_ФРАГМЕНТ СТРАНИЦЫ_
-------

Фернандо Квартеро
Когда мы обсуждаем вопрос о случайности в бытовом смысле, как правило, часто пугаясь значения, которое мы придаем этому слову, мы ясно ничего не представляем себе. В первом приближении значение слова случайность есть просто попытка навести порядок в неизвестном. Так сказать, попытаться исключить как можно больше определенных событий, и взять то, что останется после такой математической лакировки.
Все знакомы, или думают, что знакомы, со словом случайность, и считают, что имеют, по крайней мере, некоторое представление о его значении. Но это не так очевидно, и достаточно просто спросить людей, находящихся рядом, чтобы увидеть, что не все будут способны хотя бы примерно определить это понятие. Однако могут быть получены ответы типа “случайность возникает, когда происходят неожиданные вещи’’. Это очевидное признание, что имеет место незнание.
Более формальное определение может выглядеть так:
“Случайность — это фактор, который определяет исход эксперимента из множества возможных исходов, известных заранее’’.
То есть мы считаем, что эксперимент имеет случайный исход, если его конечный результат не может быть определен априори из множества возможных исходов.
Среди событий, которые могут считаться случайными, в свою очередь, выделяются два различных типа событий:
Онтологическая случайность — случайность является частью бытия. Это ситуация, когда есть события, которые несовместимо беспорядочны, которые не зависят от знаний о самой системе, так что невозможно отбросить некоторые причины.

-------

_ЗАПИСИ_
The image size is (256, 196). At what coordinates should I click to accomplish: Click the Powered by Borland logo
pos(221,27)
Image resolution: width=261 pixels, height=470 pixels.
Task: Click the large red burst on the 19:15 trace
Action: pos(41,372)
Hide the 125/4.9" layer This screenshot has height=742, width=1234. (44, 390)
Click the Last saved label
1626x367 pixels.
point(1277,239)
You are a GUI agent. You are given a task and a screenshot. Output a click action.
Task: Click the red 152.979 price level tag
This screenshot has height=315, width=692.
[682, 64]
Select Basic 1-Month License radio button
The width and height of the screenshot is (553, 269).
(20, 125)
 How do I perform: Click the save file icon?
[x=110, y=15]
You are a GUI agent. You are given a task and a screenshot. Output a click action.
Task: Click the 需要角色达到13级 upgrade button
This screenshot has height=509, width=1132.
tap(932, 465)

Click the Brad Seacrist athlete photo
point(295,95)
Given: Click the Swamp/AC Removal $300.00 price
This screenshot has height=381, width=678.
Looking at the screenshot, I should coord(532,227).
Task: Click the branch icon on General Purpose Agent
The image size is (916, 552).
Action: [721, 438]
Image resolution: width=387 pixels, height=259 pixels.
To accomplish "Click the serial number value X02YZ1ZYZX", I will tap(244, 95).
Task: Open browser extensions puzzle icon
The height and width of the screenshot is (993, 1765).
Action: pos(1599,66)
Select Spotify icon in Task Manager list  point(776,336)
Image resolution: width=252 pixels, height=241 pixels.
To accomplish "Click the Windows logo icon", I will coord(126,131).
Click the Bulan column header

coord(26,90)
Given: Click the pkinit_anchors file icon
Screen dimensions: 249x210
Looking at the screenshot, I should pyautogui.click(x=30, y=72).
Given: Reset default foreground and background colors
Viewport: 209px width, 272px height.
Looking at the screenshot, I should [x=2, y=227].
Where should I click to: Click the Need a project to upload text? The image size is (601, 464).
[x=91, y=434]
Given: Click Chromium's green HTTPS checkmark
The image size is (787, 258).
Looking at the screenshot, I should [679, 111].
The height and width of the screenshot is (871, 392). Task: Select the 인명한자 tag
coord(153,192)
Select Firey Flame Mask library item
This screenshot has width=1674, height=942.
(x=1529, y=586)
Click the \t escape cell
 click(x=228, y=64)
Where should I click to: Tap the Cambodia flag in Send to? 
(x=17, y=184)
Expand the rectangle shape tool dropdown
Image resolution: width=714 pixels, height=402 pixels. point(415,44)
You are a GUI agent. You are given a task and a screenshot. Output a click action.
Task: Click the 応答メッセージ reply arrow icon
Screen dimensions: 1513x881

-------

_УСЛОВИЕ ЗАДАНИЯ_
Допишите текст о случайности, начиная сразу после его последнего предложения. Записи — это отдельный материал, не связанный с текстом.

_РЕЗУЛЬТАТ_
Эпистемологическая случайность проистекает от невежества либо от незнания или от невозможности изучения сложных систем, которые изначально реагируют на воздействия определенного характера.
Традиционно в науке, начиная с эпохи Просвещения и до начала двадцатого века считалось, что все случайности имеют эпистемологический тип, и что нет никаких случайностей онтологического типа. Это было справедливо для сторонников натурализма, утверждавших, что все сводится к естественным причинам, хотя бы и неизвестным, видевших природу как совокупность физических причин, и, следовательно, считавших материю подчиняющейся собственным физическим законам. Также это было верно и для дуалистов, которые утверждали, что помимо материи существуют элементы метафизики, в частности, божественное. Очевидно, что случайность онтологического типа несовместима с принятием существа, которое является всеведущим, всезнающим.
Эта последовательно детерминистская позиция отражена в работах Пьера Симона де Лапласа, который первым осветил все знания по данному вопросу в своей работе “Théorie analytique des probabilites’’, опубликованной в 1820 году, где он ввел строгость в данной дисциплине, что было незадолго до первых работ Паскаля и Ферма.
В этой работе он установил свое знаменитое правило Лапласа, которое знает любой выпускник школы: если какой-либо эксперимент имеет конечное число возможных исходов и не существует никакой причины, по которой одни исходы предпочтительнее других, мы вычисляем вероятность случайного события как отношение между числом случаев, благоприятных для события , и числом всех возможных исходов эксперимента. Отношение благоприятных исходов ко всем возможным исходам.
В этой работе данное правило вводится как принцип номер один в серии из 10 принципов, которые регулируют исчисление вероятностей в различных ситуациях. Кроме того, в рамках шестого принципа представлено утверждение Паскаля, которое с тех пор стало известно как “пари Паскаля’’ — еще одно доказательство существования Бога.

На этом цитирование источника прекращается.